Figure 1.

Delay of replicative senescence in MRC-5 and BJ fibroblasts by sulforaphane and link to suppression of glucose consumption. (a) Concentration-response curve for the effect of SFN on the growth of MRC-5 fibroblasts in vitro. The median growth inhibitory concentration GC₅₀ of SFN was 2.60 ± 0.03 μM and n logistic regression coefficient n = 2.02 ± 0.03. (b) Growth of MRC-5 fibroblasts to senescence with delay by SFN. ‖ indicates when cells stopped growing and thereafter decreased in viability (ΔPDL < 0). Treatment effect, P = 2 × 10⁻⁵, and time × treatment interaction, P = 0.004; repeated measures. (c) Concentration-response curve for the effect of SFN on the growth of BJ fibroblasts in vitro. GC₅₀ of SFN was 6.09 ± 0.31 μM and n = 3.04 ± 0.05. (d) Growth of BJ fibroblasts to senescence. Treatment effect (P = 0.002) and time × treatment interaction (P = 0.009; repeated measures).

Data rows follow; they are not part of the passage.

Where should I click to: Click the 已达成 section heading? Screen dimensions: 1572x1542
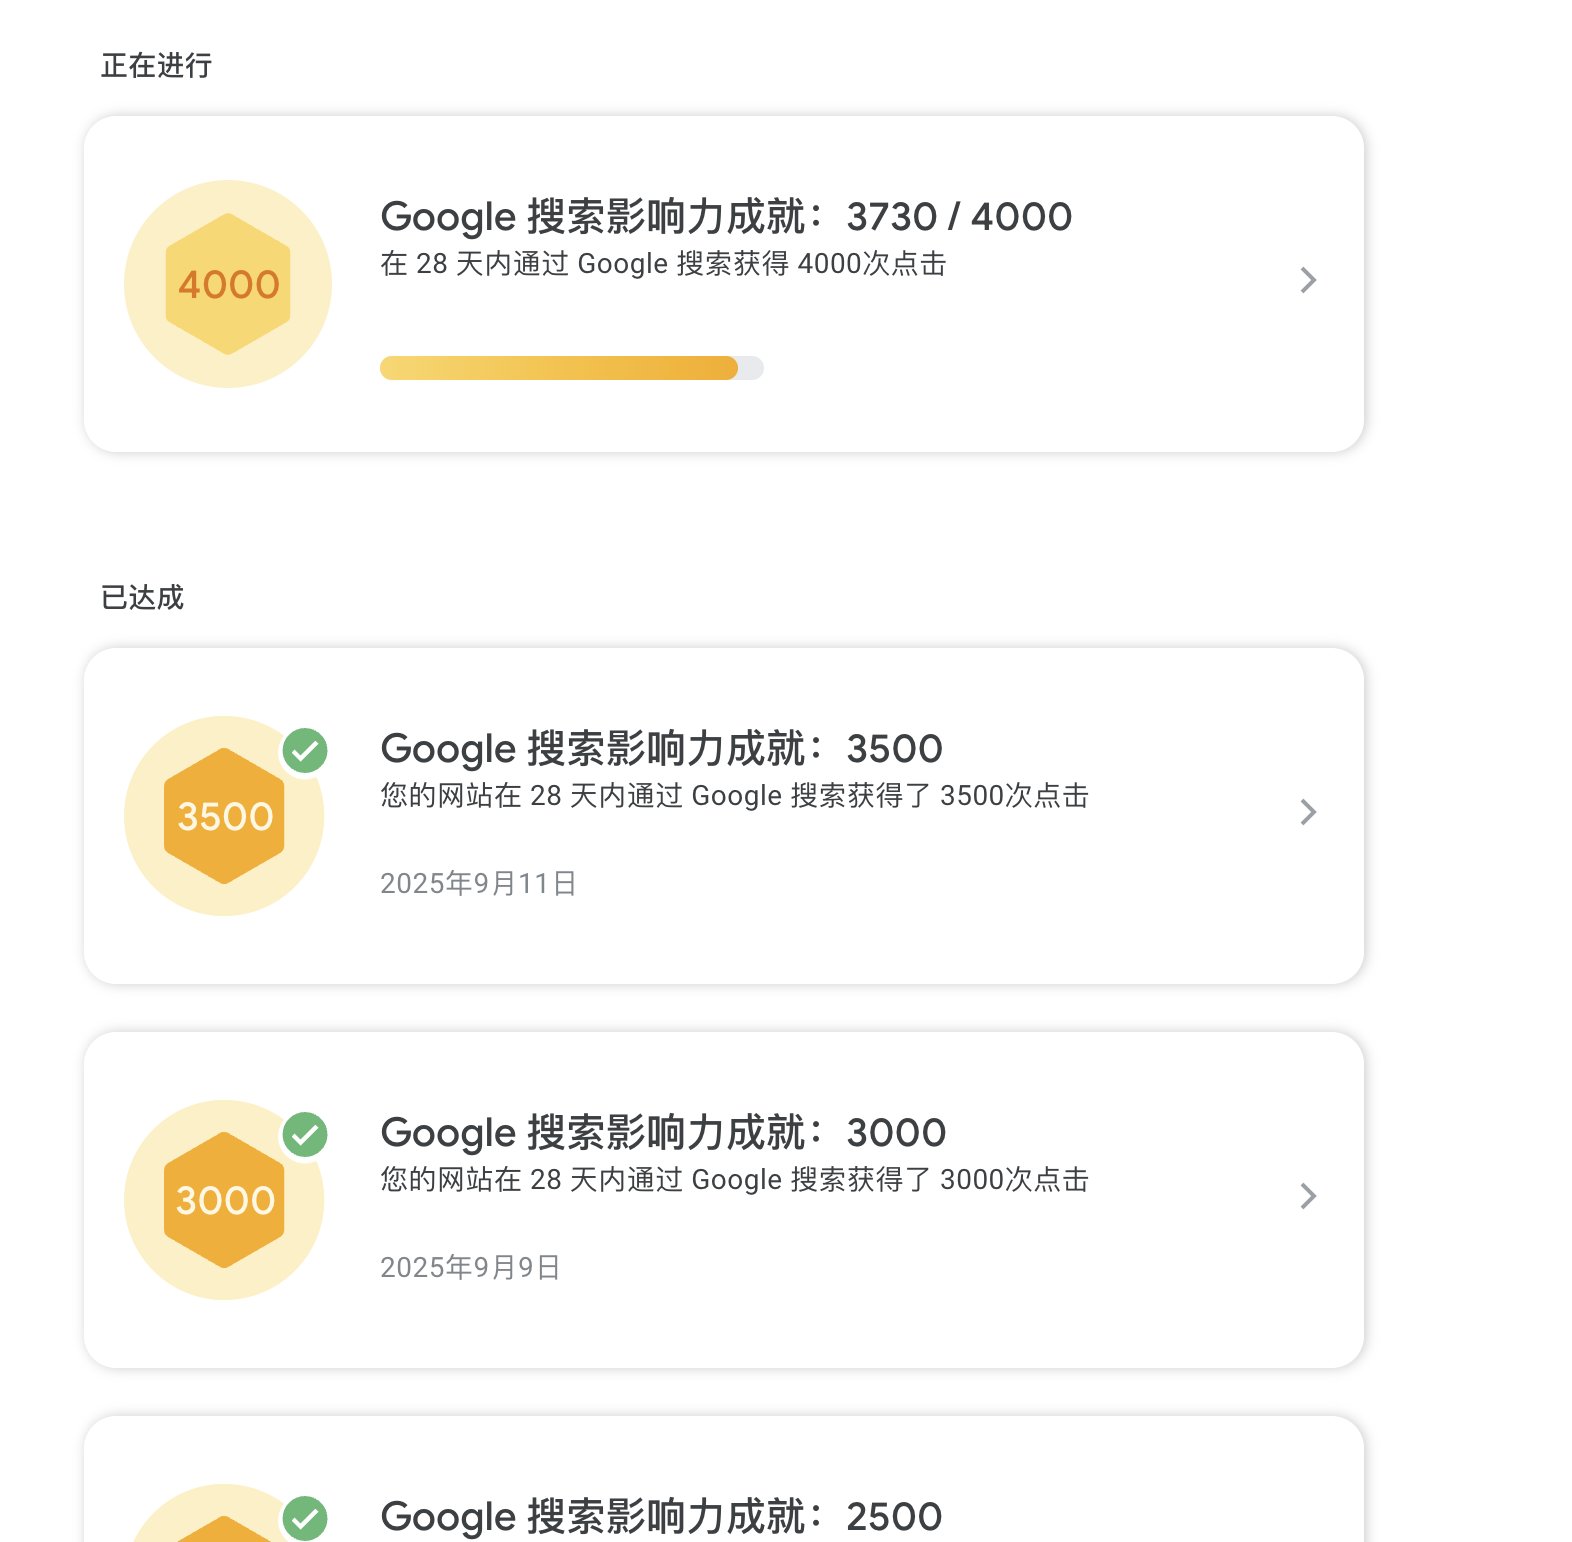pyautogui.click(x=142, y=598)
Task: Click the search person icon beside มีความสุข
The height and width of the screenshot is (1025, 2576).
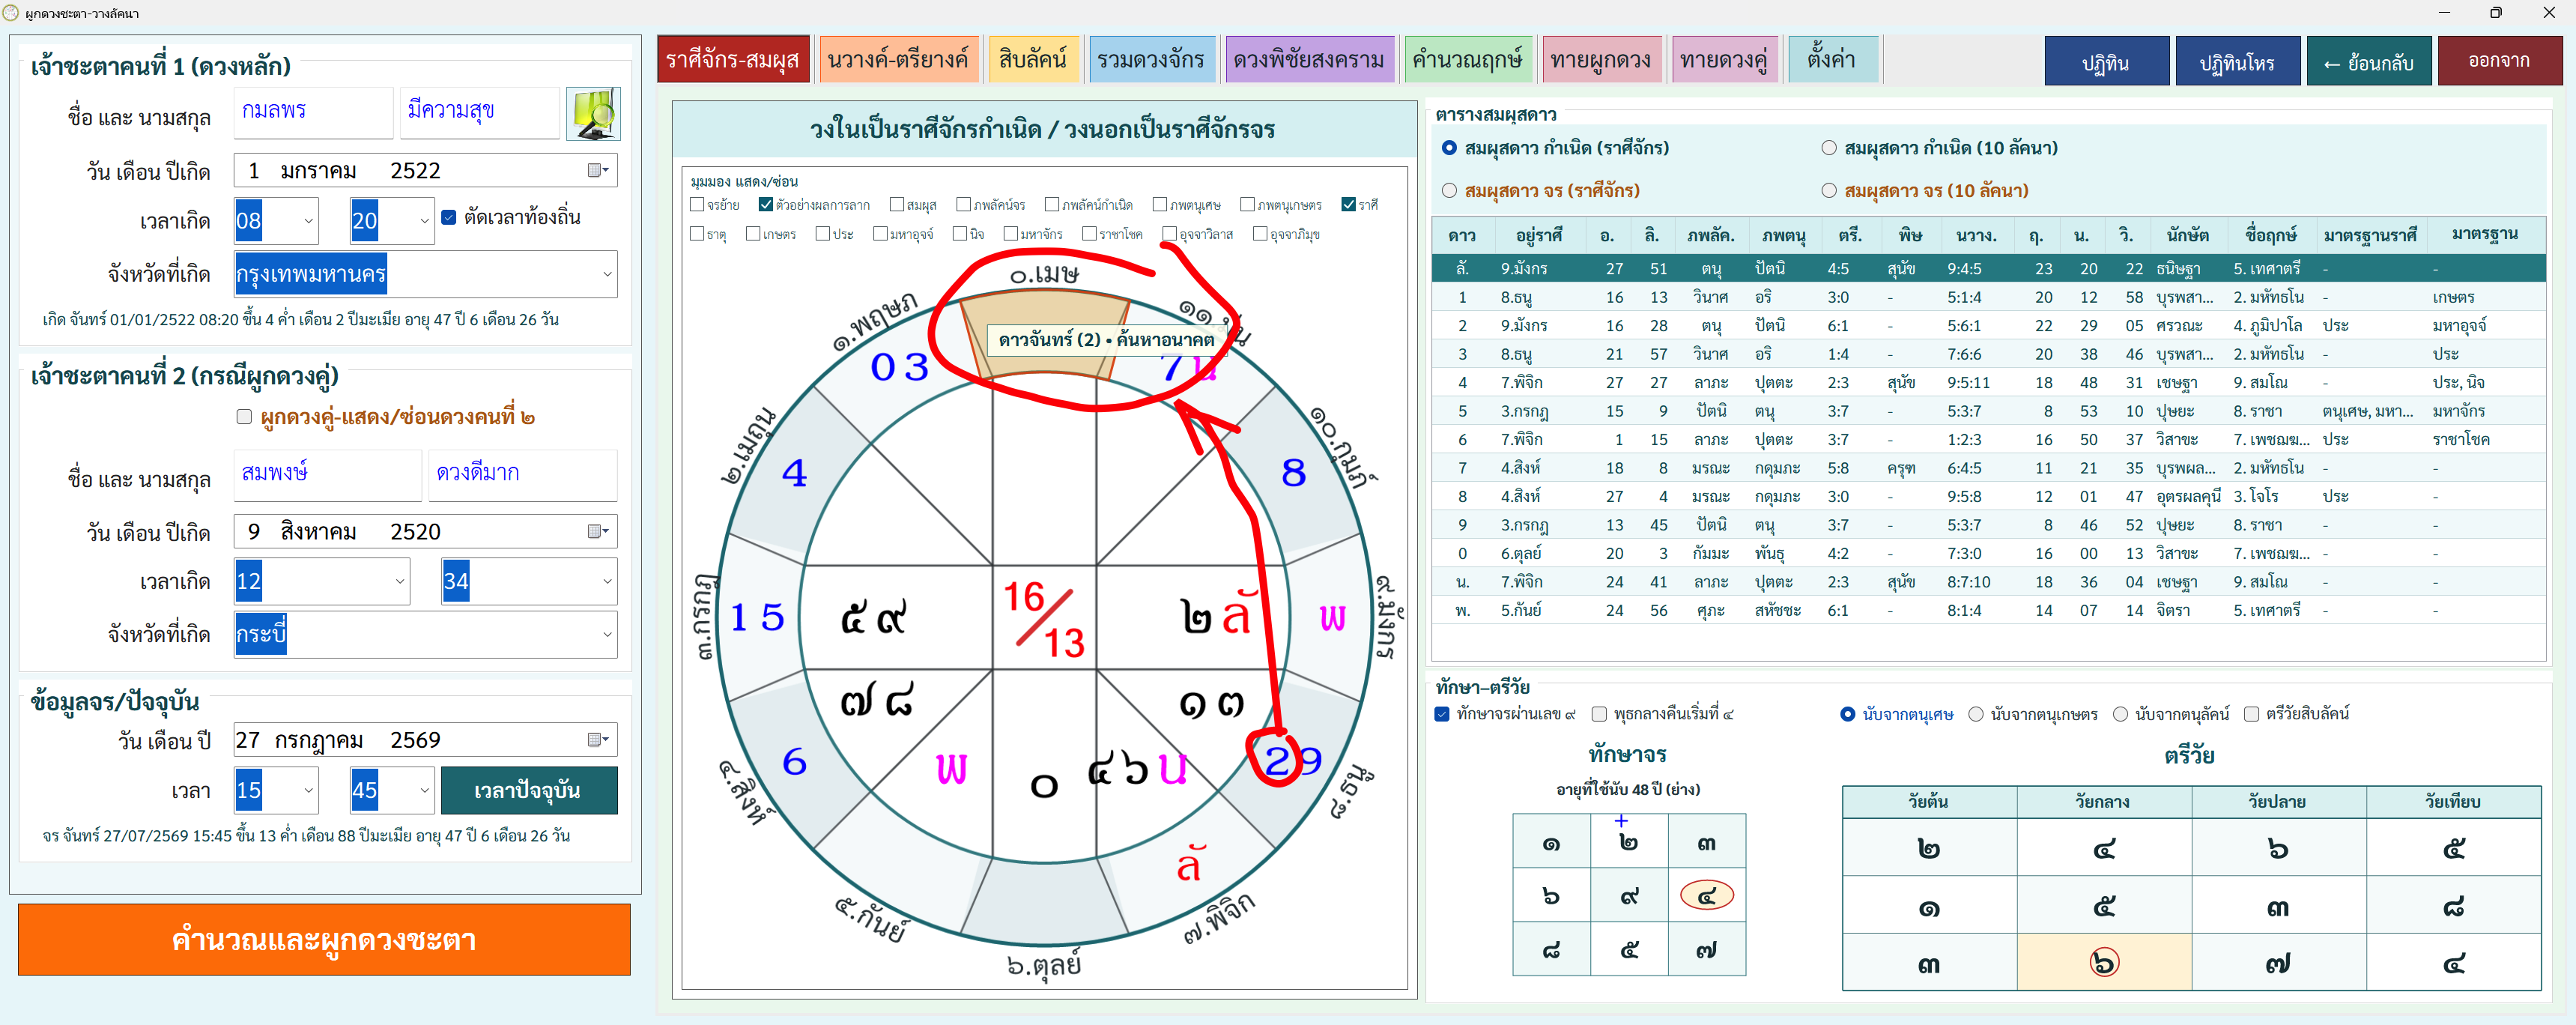Action: (x=593, y=113)
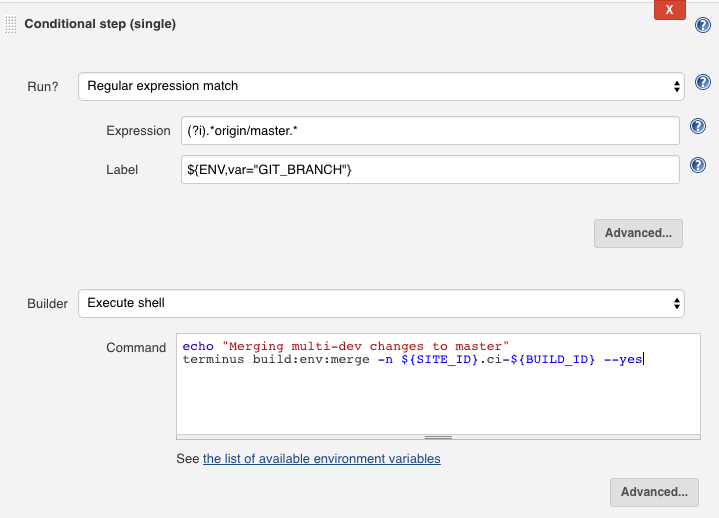Click the Run? field label
This screenshot has width=719, height=518.
tap(42, 87)
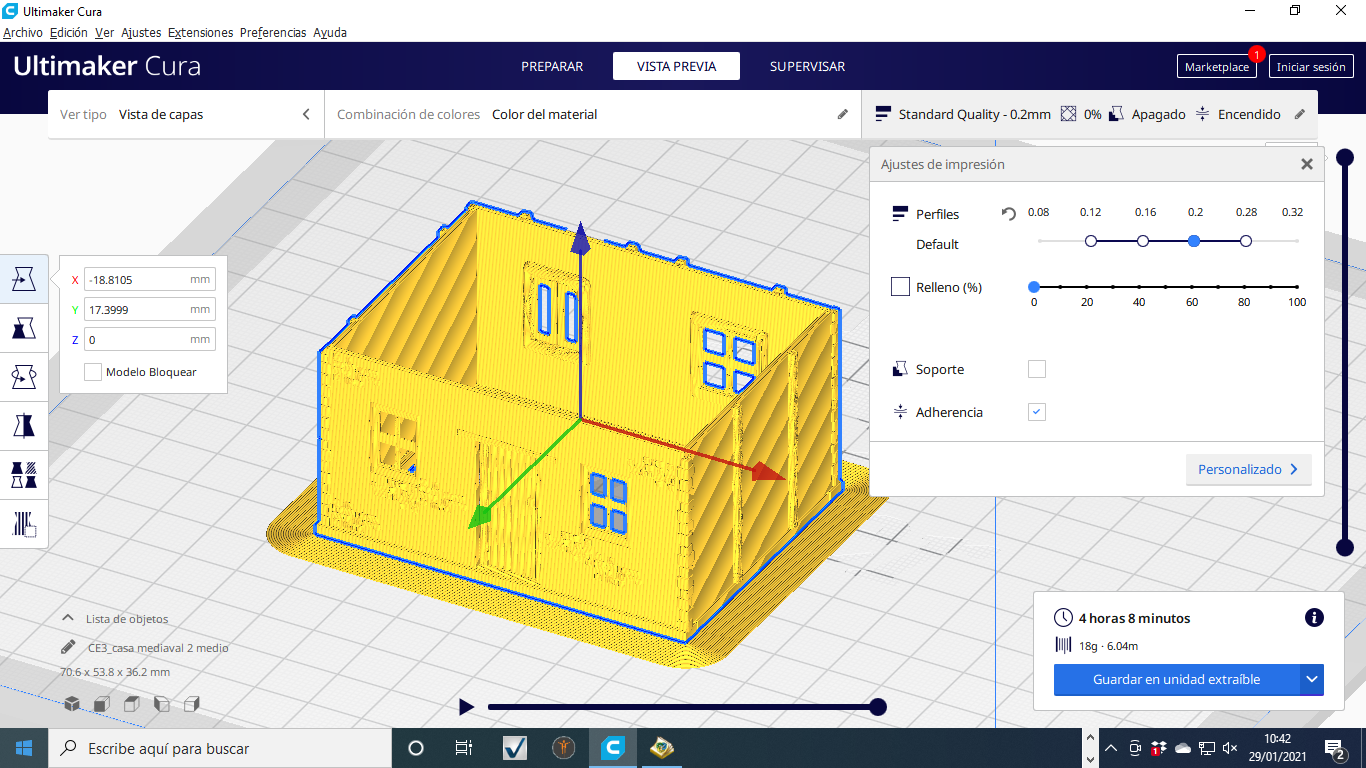Open dropdown arrow beside Guardar en unidad extraíble

pos(1311,680)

Key: ↓ initiation of treatment with 1 μM SFN (○▬○) and control, +0.002% DMSO (●▬●), one treatment per passage. (e, f) Glucose consumption in selected passages of MRC-5 and BJ fibroblast cultures from experiments in (b) and (d). For MRC-5 cells, treatment effect, P = 0.003, and treatment × time interaction, P = 0.004; repeated measures. For MRC-5 cultures: (g) net production of L-lactate (treatment effect, P = 0.003; repeated measures); (h) β-galactosidase-stain senescence; and (i) flux of formation of DNA oxidation adduct, 8-oxodG, in cell cultures from experiment in (b). Key: solid bars, control; unfilled bars, +1 μM SFN. Significance: ^∗, ^∗∗, and ^∗∗∗, P < 0.05, P < 0.01, and P < 0.001 with respect to cPDL of untreated control at passage 4 control of MRC-5 fibroblasts (e, g–i) and passage 9 control of BJ fibroblasts (f); o and oo, P < 0.05 and P < 0.01 with respect to untreated control of the same passage; t-test; N = 3 except N = 21 and N = 17 for determination of GC₅₀ values for SFN in MRC-5 and BJ cells, respectively.